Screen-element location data
________________
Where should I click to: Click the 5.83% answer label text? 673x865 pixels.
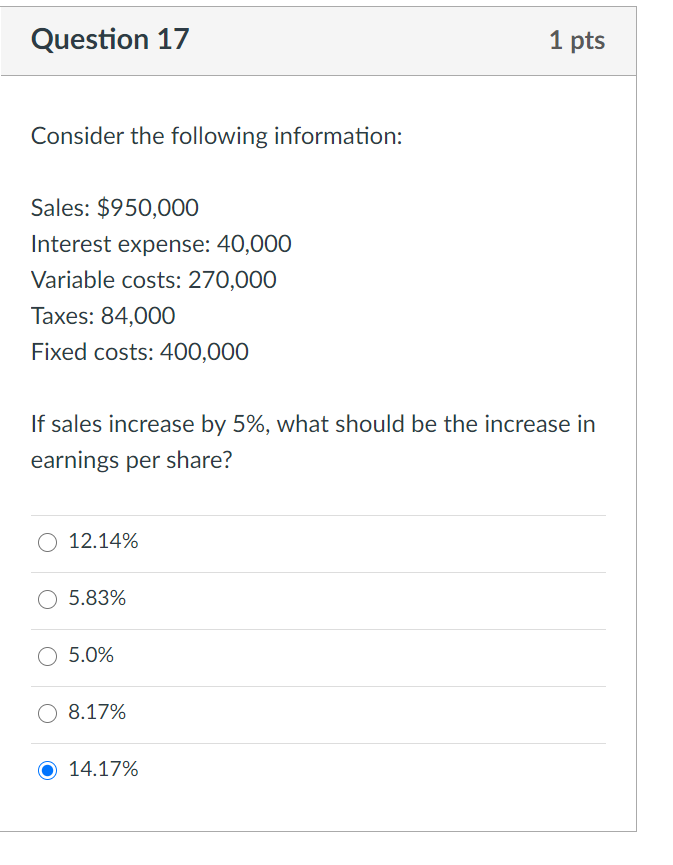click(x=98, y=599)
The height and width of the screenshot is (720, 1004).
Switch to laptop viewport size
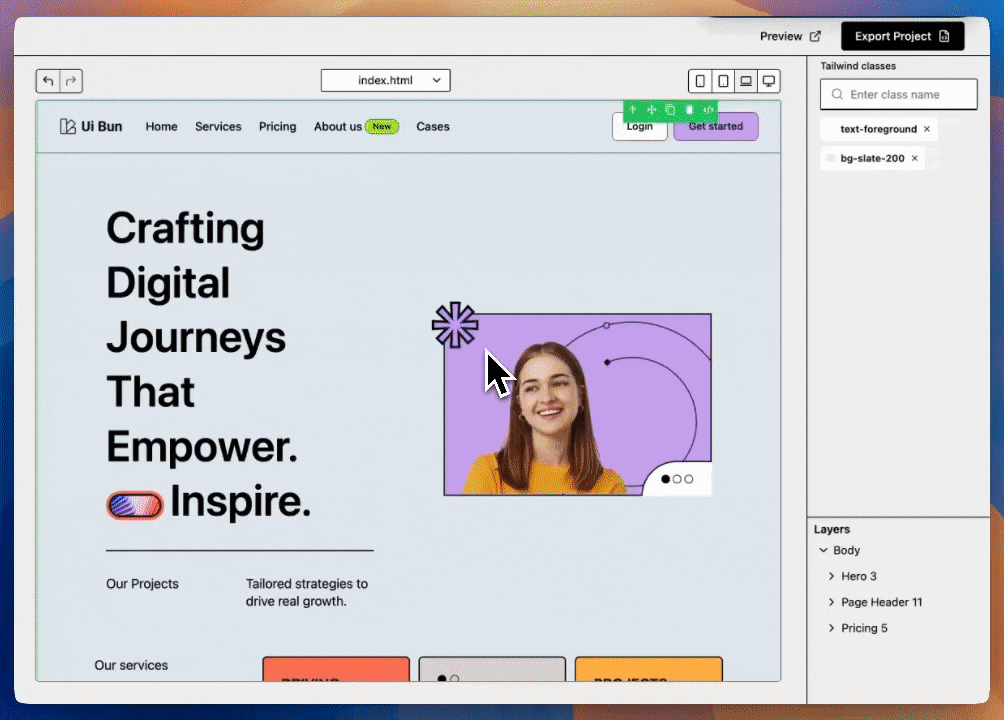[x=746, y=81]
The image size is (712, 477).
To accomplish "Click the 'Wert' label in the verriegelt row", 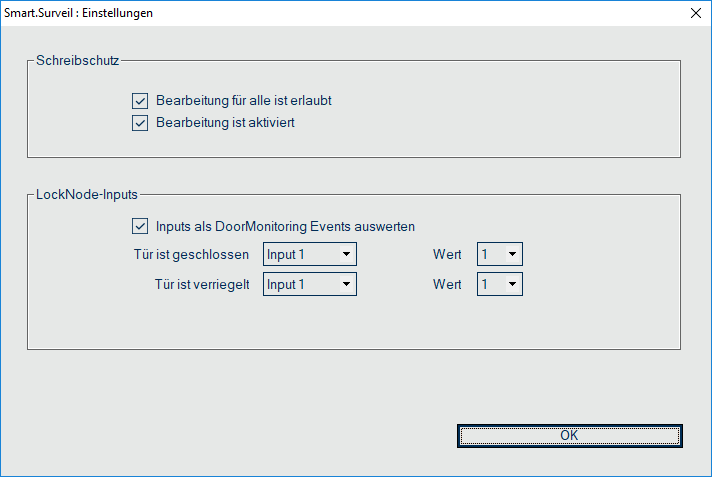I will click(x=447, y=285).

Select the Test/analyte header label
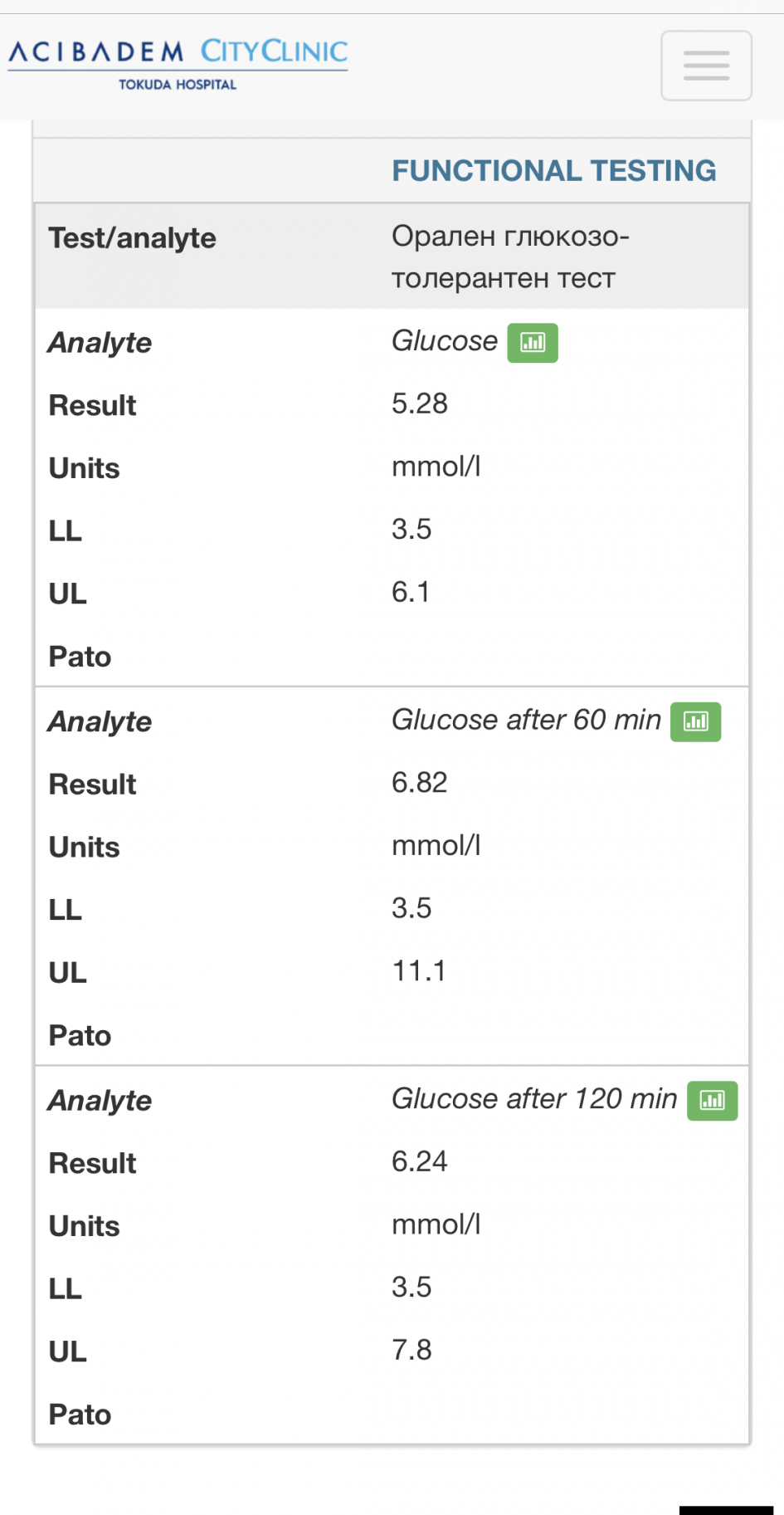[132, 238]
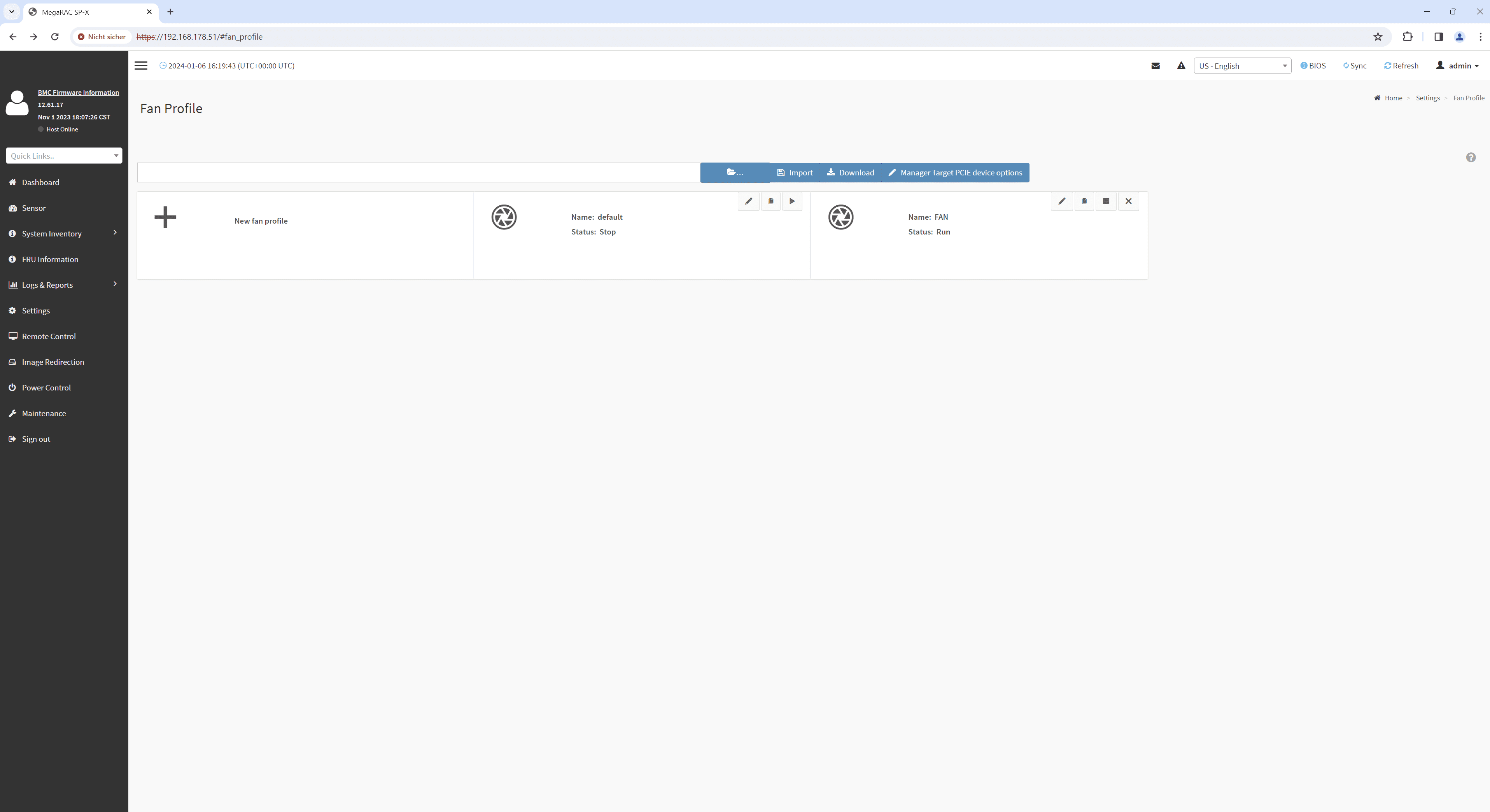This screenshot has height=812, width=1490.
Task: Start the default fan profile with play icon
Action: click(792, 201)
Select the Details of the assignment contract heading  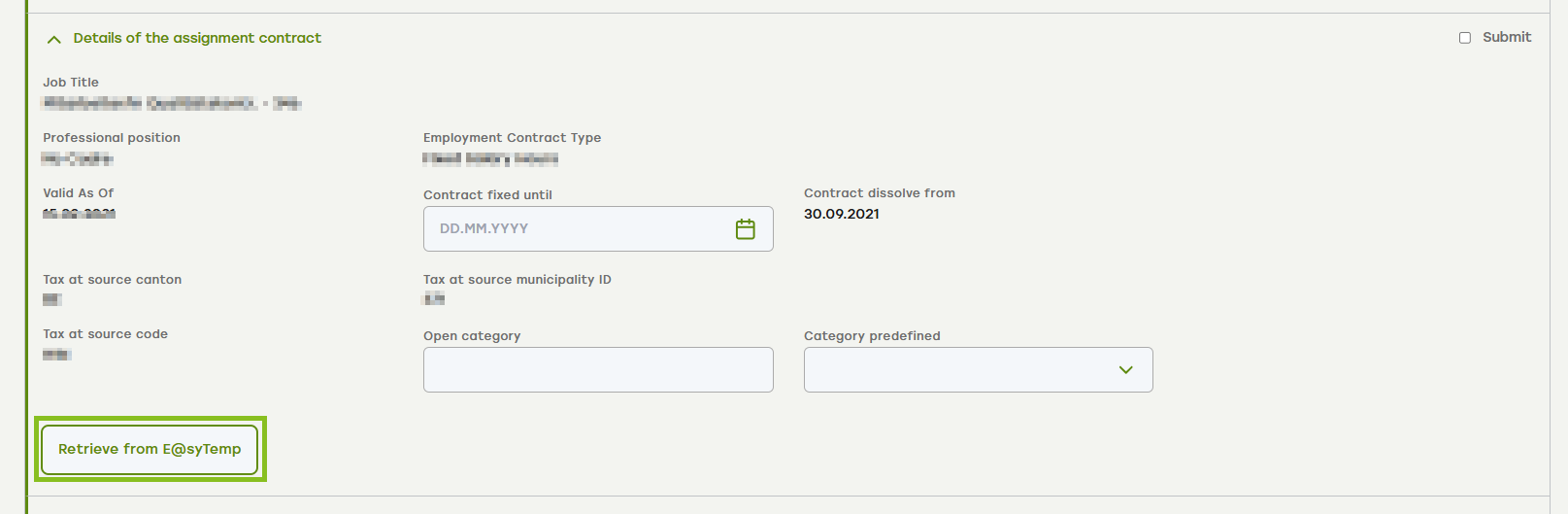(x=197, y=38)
________________
[Objective] Can you copy the data word for word from its first line through the line containing "[x=746, y=81]", both included, and leave out the pictures?

[Written answer]
Where should I click to: Click the 5.83% answer label text? 673x865 pixels.
click(x=98, y=599)
The height and width of the screenshot is (720, 1004).
Switch to laptop viewport size
[x=746, y=81]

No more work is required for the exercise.